We're six weeks into the eight weeks of training for answering the crisis line (last two weeks were both on handling suicide calls) and last night I did my first apprenticeship shift. You are on for a four hour shift and actually answer the hotline with a trainer listening in who can help you out if you get stuck. So it was the first time I ever took actual phone calls.
It was really amazing and a very powerful experience for me. I had 11 calls in my four hour shift which is considered a pretty heavy load. My very first call came about 30 seconds after I sat down and was the call I was dreading above all others: a sex call. I was worried with my background that I would get really upset and not handle it well. But to my surprise although my radar started going off I was pretty calm and just a minute or so in it became clear what the caller's purpose was, so I very calmly told him that I was uncomfortable with where the call was going and I was going to hang up now, goodbye. And then I hung up the phone. (That's what the training said to do.) I was worried I might have overreacted but the trainer said, you handled that really well. I saw my T this morning and I told him about it. I was feeling good because instead of freezing and feeling powerless, I actually was annoyed that the caller was misusing the resources of the hotline and very clear about hanging up but without going into a reactive rage. And then my T pointed out something I hadn't thought of which was that in a situation in which as a child my boundaries were consistently overrun, I was able to clearly state my boundary and act on it. Which was pretty cool.

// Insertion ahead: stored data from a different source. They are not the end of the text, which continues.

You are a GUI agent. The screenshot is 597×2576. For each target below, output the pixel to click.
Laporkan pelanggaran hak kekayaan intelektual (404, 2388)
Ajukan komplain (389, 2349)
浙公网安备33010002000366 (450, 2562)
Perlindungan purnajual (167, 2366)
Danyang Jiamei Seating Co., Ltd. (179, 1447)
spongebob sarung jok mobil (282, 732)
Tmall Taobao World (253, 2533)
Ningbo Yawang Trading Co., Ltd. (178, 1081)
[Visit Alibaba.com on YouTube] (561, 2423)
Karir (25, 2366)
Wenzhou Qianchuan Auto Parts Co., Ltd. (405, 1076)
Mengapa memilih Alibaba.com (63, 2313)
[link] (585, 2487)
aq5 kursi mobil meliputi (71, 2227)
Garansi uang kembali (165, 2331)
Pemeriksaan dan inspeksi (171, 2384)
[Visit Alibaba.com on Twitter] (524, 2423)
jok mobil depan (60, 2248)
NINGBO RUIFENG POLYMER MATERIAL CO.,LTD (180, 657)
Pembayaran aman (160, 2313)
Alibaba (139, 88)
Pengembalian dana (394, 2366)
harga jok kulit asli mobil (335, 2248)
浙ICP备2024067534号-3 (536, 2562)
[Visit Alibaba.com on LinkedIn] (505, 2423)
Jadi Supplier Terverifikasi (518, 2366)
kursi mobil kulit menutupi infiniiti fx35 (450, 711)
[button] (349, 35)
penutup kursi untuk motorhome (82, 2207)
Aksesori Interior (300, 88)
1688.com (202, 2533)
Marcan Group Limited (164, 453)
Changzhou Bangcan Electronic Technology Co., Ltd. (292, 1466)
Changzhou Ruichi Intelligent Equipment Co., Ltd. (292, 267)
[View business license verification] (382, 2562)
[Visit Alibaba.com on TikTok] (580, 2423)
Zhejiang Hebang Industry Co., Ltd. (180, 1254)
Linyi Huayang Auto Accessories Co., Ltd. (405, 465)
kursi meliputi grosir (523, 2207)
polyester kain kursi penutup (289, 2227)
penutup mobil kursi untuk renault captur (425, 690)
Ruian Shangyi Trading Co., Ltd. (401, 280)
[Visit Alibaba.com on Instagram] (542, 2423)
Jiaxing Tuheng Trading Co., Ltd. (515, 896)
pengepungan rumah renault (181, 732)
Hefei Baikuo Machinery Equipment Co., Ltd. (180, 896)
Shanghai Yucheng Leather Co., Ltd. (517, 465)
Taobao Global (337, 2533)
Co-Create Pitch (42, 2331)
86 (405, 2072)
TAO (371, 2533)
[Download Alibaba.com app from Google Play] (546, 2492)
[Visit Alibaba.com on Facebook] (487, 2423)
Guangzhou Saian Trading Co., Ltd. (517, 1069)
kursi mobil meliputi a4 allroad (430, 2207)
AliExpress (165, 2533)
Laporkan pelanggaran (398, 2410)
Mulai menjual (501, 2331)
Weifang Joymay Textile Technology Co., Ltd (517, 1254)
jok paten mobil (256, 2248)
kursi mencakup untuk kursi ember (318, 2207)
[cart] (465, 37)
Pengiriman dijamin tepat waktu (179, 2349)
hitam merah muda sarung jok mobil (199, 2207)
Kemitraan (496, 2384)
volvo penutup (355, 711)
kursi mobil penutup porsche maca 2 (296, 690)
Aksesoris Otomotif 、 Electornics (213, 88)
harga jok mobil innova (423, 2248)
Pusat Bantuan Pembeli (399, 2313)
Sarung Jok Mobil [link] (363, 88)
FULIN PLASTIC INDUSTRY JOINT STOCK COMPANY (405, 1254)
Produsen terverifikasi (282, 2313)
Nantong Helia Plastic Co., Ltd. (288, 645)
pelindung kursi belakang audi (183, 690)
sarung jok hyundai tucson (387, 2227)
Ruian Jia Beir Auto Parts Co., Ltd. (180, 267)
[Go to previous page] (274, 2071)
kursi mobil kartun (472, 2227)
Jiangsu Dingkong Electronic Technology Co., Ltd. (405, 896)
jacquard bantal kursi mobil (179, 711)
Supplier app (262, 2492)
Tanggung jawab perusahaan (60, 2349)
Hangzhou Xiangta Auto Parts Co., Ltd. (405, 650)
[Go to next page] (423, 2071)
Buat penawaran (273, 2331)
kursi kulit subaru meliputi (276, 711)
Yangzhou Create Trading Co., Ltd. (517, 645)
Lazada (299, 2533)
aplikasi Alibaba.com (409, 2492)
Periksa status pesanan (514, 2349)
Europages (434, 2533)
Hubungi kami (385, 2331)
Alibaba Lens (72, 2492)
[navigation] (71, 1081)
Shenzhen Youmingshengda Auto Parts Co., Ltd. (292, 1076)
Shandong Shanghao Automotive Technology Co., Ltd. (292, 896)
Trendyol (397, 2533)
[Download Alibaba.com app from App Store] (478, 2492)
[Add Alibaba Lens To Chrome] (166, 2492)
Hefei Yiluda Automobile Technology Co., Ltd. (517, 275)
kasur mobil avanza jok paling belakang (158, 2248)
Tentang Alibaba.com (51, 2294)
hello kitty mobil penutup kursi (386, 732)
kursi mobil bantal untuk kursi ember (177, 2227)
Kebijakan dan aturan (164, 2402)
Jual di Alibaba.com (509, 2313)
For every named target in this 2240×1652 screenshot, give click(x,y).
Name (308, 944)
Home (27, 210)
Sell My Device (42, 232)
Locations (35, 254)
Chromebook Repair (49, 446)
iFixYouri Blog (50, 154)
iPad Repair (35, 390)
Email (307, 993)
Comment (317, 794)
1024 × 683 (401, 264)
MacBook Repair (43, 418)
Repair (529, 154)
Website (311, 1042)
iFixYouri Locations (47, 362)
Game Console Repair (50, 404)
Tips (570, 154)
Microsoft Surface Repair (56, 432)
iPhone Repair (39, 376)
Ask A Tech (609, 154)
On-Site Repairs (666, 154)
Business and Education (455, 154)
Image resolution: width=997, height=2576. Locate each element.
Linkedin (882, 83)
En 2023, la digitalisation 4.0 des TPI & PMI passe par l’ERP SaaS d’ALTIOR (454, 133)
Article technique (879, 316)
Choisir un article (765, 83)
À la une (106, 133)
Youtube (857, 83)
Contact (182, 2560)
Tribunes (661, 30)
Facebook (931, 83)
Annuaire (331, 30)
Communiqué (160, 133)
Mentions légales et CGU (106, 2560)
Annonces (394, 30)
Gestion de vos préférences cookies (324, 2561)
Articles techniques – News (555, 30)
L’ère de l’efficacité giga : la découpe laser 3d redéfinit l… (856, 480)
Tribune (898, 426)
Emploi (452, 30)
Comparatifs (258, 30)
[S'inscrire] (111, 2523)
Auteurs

Then I got my first real call, was pretty nervous, talked way too much, and got the call model backwards; asking questions when I should have used statements and using statements when I should have asked questions. But once that was out of the way and the trainer and I had a good laugh at me, I settled down and did fairly well at the rest of the calls.
The trainer was answering all my questions but wasn't giving me a whole lot of feedback throughout the four hour shift. So of course, and I know you'll all understand this, I was getting more and more worried I wasn't doing too well. But when we hit the end of the shift, she had to file a report on how I did in my file and she showed it to me before she put it away. There were a number of categories and she gave me mainly Es (for excellent) and a couple of Ss. And she told that I was very genuine on the phone which was also the comment she wrote on the evaluation. And then she smiled and said, you're doing great, now it's just a matter of getting more experience. I floated out of the building.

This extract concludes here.